DESCRIPTION OF THE TASK:
Reproduce only the lines below from the line containing "Click the Raw headers button" to the line containing "Given: Open dandriarosa commenter profile", exactly as written, with both end lines kept. Omit the pictures.

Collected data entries
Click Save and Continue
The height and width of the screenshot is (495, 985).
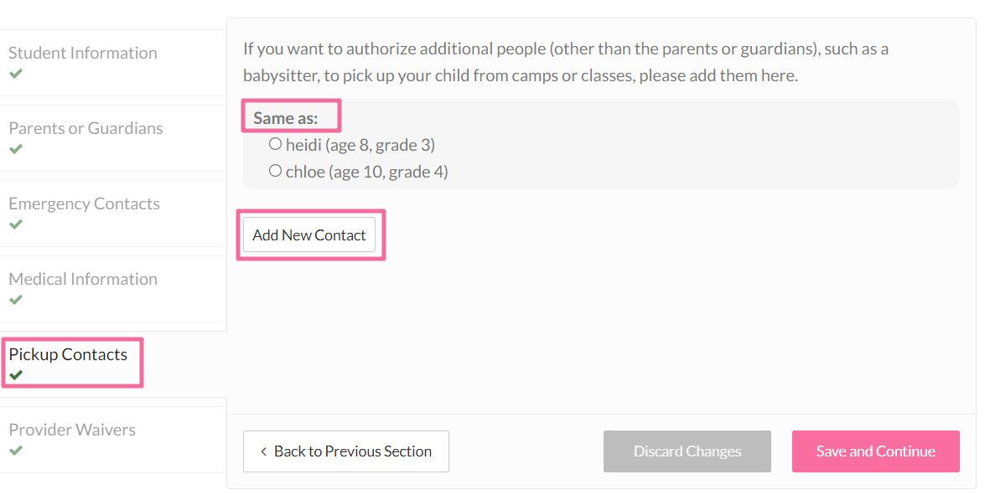875,451
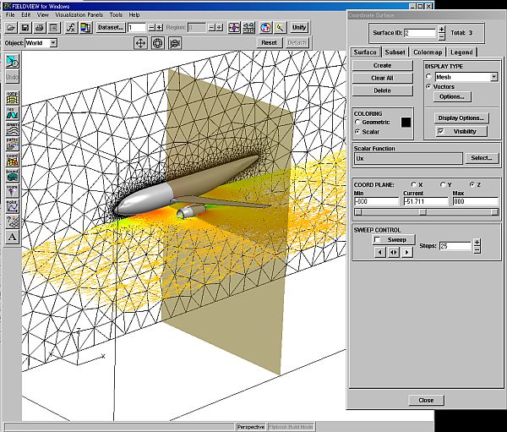Enable the Sweep checkbox

point(377,240)
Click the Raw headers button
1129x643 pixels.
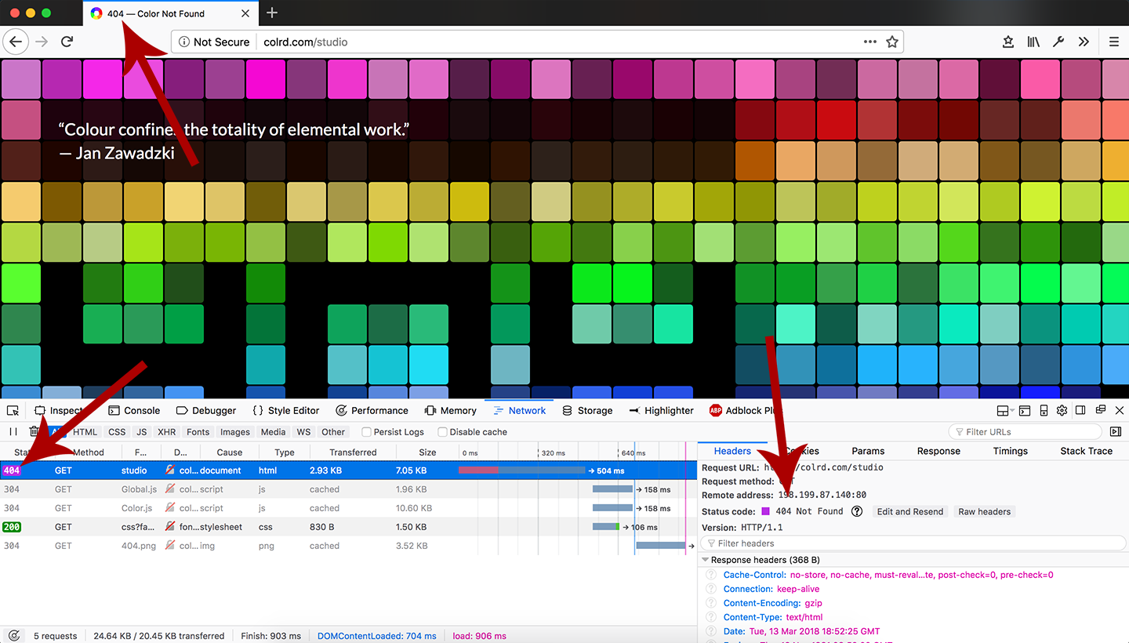point(984,511)
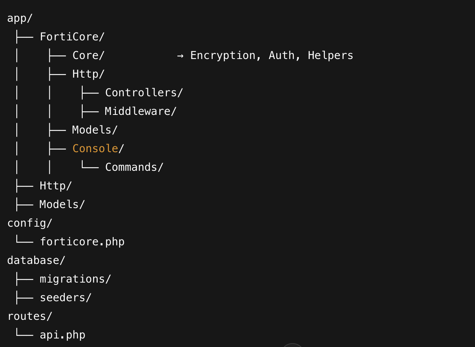This screenshot has width=475, height=347.
Task: Open the forticore.php file entry
Action: pos(82,242)
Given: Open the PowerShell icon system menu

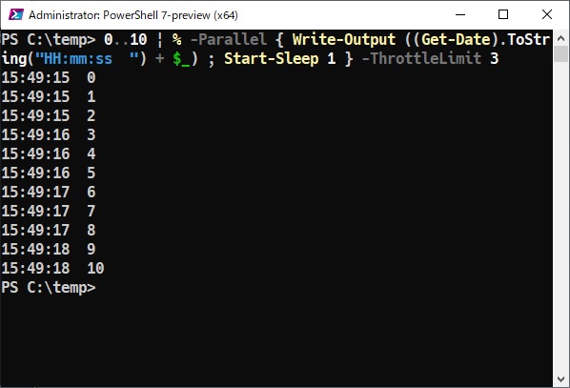Looking at the screenshot, I should click(x=16, y=15).
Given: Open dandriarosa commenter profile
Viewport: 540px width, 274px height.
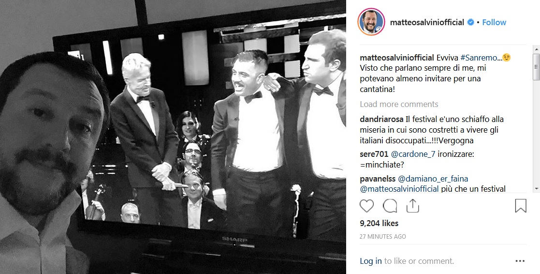Looking at the screenshot, I should [x=381, y=119].
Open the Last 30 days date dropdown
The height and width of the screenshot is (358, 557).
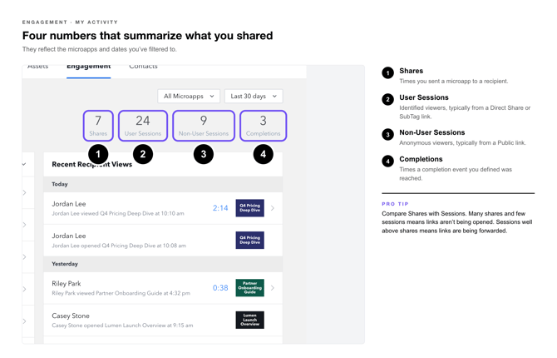pyautogui.click(x=254, y=96)
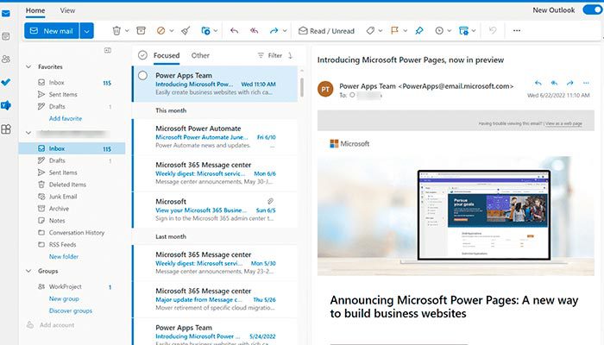Open the Junk Email folder
Image resolution: width=604 pixels, height=345 pixels.
point(62,197)
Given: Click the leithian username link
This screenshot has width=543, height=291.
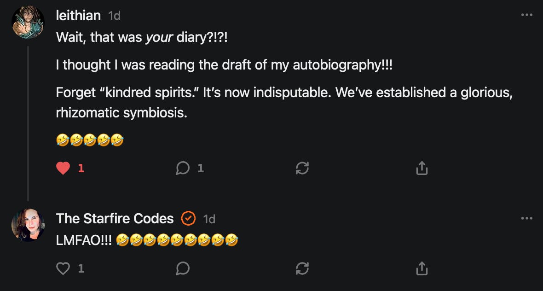Looking at the screenshot, I should tap(78, 16).
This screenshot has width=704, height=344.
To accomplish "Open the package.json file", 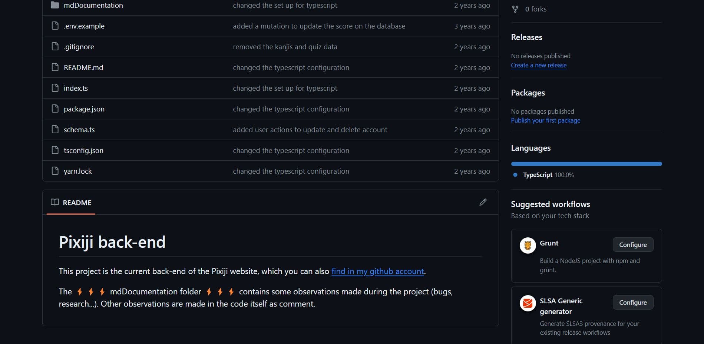I will click(x=84, y=109).
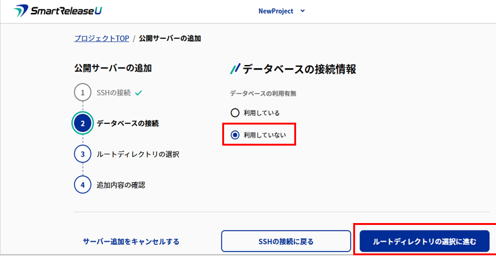This screenshot has width=496, height=259.
Task: Select the 利用している radio button
Action: (235, 113)
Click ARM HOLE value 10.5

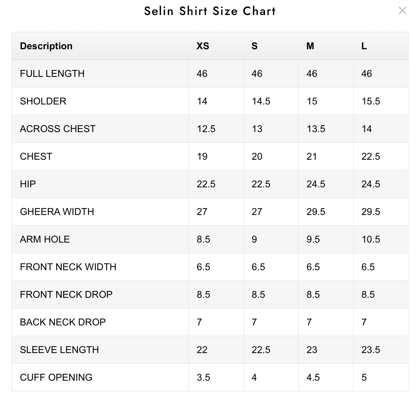coord(371,239)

TASK OUTPUT:
Click the Raw headers button
1129x643 pixels.
point(984,511)
This screenshot has width=475, height=347.
Task: Open the forticore.php file entry
Action: pos(82,242)
Given: Open the PowerShell icon system menu

Looking at the screenshot, I should click(x=16, y=15).
Given: Open dandriarosa commenter profile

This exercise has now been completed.